Middle Class Misses Out On Recovery As Poor, Rich Grab Jobs: Report

Midlevel Workers Jobs Recovery

The job market may be bouncing back, but only for those making a lot of money or not much of it at all.

Middle income jobs have accounted for only 34 percent of employment gains since February 2010, according to Wells Fargo calculations cited by Bloomberg, even though they employ 40 percent of workers. During the same period, the lowest paying jobs made up 46 percent of employment growth, while the highest paying jobs, which only employ 15 percent of the population, accounted for 20 percent of gains.

But the phenomenon isn’t just confined to this most recent downturn. More than 90 percent of middle-skill job loss since the mid-1980s has taken place right around a recession, according to a March study from the National Bureau of Economic Research. In addition, almost all of the job loss during those recessions can be attributed to a drop in middle-skill occupations.

And it could be bad news for the trajectory of the recovery: “Jobless recoveries are observed only in these disappearing, middle-skill jobs,” the NBER researchers wrote in their study. The jobs at the high and low paying end of the spectrum are less likely to experience losses and if they do, they rebound shortly after a recession ends, the report adds.

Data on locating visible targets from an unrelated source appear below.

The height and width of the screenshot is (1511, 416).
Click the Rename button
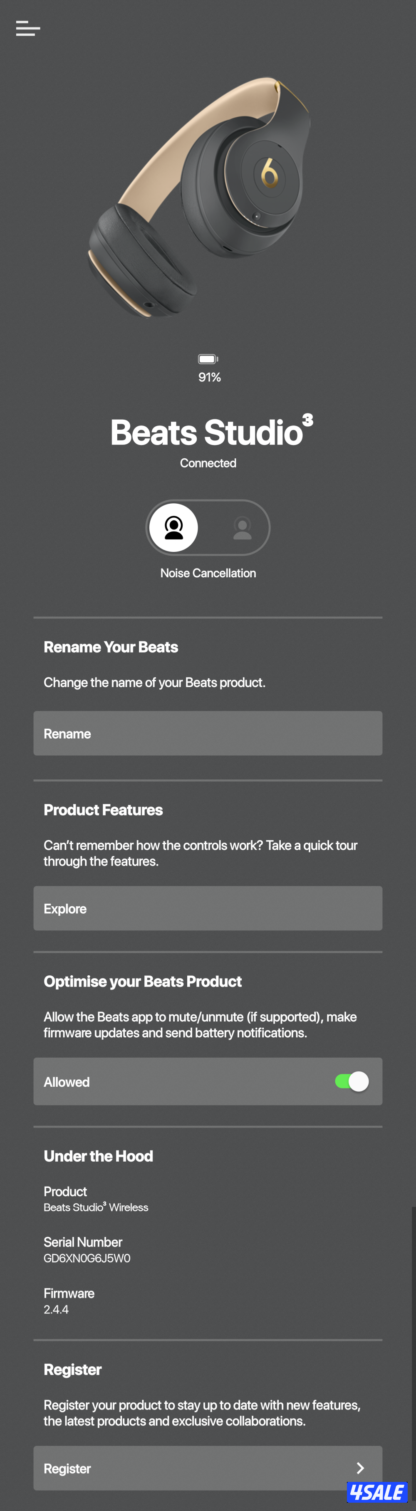(x=208, y=733)
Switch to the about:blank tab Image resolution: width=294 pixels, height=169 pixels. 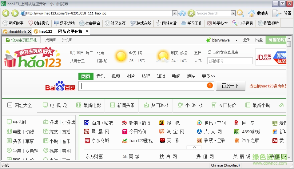pyautogui.click(x=17, y=32)
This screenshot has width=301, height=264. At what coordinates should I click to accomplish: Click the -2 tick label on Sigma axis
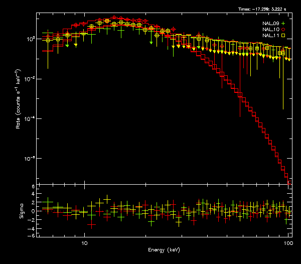coord(32,219)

The low-wage job rebound is especially apparent in one industry: the restaurant sector. The restaurant and food service industries added 188,500 jobs last month, while net U.S. employment gains amounted to 120,000 after accounting for last month’s job losses. That’s not great news for job seekers looking for work, however. The restaurant industry is one of just two sectors that experienced a decline in wages last year.

By concentrating much of the gains in low-wage jobs like those in the food services sector, employers are managing to squeeze more out of their employees than ever. SP 500 companies made an average of $420,000 per employee last year, a full ninth better than the amount they pulled in per worker in 2007.

And while some employers are offering high-skill jobs, they’re having trouble finding qualified applicants. Companies like Boeing and Dow Chemical are fighting to hire the limited number of engineers and other highly-skilled worker to fill their offices, according to separate Bloomberg report.